A number of former officers from communist East Germany’s secret police, the Stasi, were interviewed by the Scottish prosecution service in connection with ongoing investigations into the Lockerbie bombing.
The Daily Telegraph reported that German prosecutors in the city of Frankfurt an der Oder confirmed that they arranged interviews with five former Stasi officers for Scotland’s Crown Office prosecution service.
No details of the new investigation have been released, but there are long-standing allegations that the Stasi may have supplied the detonator used in the 1988 bombing of Pan Am Flight 103 over Lockerbie. A spokesman for the Frankfurt an der Oder prosecutor’s office pointed out that the former Stasi officers were interviewed as witnesses, not as suspects.
As many as 20 former Stasi officers have been interviewed across Germany in connection with the case, according to Bild newspaper.
Last December the Scottish prosecution service announced that it was pursuing new leads in relation to the bombing of Pan Am Flight 103 over Lockerbie.

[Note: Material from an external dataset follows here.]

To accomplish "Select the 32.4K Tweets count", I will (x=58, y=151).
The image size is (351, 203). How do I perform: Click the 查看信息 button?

The Libyan intelligence officer Abdelbaset al-Megrahi remains the only person ever convicted over the bombing, in which 270 people died. It has long been known that the Stasi had access to the type of detonator used in the Lockerbie bomb and were discussed in the trial that convicted al-Megrahi in 2001.
The Stasi had links with Libyan intelligence, and it allowed it to use East Berlin as a base for operations against the West, including the bombing of a West Berlin nightclub that killed two Americans in 1986.
The Crown Office stressed that the aim of the current investigation is not to cast doubt on al-Megrahi’s guilt but was pursuing new leads “in relation to the pursuit of other individuals involved in the conspiracy to commit the atrocity”.